_Study questions:_
1/ Please list every area that the Nidadavolu passage names as bordering Nidadavolu.
2/ Reproduce the stretch of the Nidadavolu passage from "The town was" through "during some years.", word for word.

Provided passage START

The town was renamed to Nidadavolu following the annexation of the Northern Circars from the Nizam of Hyderabad, and remained that way since then. Many modern structures have popped up on the outskirts of the town, with the historic center near the Police Precinct.

==Geography==
Nidadavolu is a mandal, assembly constituency and a main railway junction in East Godavari district of Andhra Pradesh, India. Borders consist of East Godavari district to the east, Devarapalli Mandal to the west, Tadepalligudem mandal and Peravali mandal to the south and Chagallu Mandal to the north.

==Climate==
Nidadavolu town falls in the hot humid region of the country. The climate of the city is hot in the summers and it is pleasant during the winter. The hottest day falls in the month of May with shift to June during some years.

Provided passage END
Data section START

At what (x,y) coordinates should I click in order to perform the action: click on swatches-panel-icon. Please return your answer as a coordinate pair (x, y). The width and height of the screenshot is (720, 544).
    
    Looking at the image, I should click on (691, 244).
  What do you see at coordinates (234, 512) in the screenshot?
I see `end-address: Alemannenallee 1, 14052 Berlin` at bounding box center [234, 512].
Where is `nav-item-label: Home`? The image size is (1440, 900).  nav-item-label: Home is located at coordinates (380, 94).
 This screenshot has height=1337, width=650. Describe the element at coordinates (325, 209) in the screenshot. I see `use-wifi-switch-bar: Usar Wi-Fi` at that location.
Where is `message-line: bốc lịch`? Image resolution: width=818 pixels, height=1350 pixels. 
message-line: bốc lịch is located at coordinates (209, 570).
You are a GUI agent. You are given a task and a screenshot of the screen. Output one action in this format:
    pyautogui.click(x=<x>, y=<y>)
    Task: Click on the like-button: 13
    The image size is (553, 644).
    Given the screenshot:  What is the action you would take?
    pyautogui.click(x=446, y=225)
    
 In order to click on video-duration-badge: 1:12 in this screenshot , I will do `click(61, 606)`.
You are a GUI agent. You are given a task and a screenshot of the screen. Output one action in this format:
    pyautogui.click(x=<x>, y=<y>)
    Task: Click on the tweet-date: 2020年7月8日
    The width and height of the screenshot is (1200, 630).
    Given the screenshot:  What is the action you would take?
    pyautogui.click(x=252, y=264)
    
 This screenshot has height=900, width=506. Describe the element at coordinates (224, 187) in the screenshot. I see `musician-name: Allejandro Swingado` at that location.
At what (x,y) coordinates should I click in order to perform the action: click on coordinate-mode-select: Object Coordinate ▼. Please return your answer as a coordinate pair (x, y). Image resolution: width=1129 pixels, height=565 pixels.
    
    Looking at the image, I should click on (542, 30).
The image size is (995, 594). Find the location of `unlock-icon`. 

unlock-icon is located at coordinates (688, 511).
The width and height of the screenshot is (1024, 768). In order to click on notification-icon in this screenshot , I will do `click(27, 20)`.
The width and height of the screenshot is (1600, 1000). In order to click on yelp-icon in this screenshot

Data section END

_Results in order:_
1/ East Godavari district, Devarapalli Mandal, Tadepalligudem mandal, Peravali mandal, Chagallu Mandal

2/
The town was renamed to Nidadavolu following the annexation of the Northern Circars from the Nizam of Hyderabad, and remained that way since then. Many modern structures have popped up on the outskirts of the town, with the historic center near the Police Precinct.

==Geography==
Nidadavolu is a mandal, assembly constituency and a main railway junction in East Godavari district of Andhra Pradesh, India. Borders consist of East Godavari district to the east, Devarapalli Mandal to the west, Tadepalligudem mandal and Peravali mandal to the south and Chagallu Mandal to the north.

==Climate==
Nidadavolu town falls in the hot humid region of the country. The climate of the city is hot in the summers and it is pleasant during the winter. The hottest day falls in the month of May with shift to June during some years.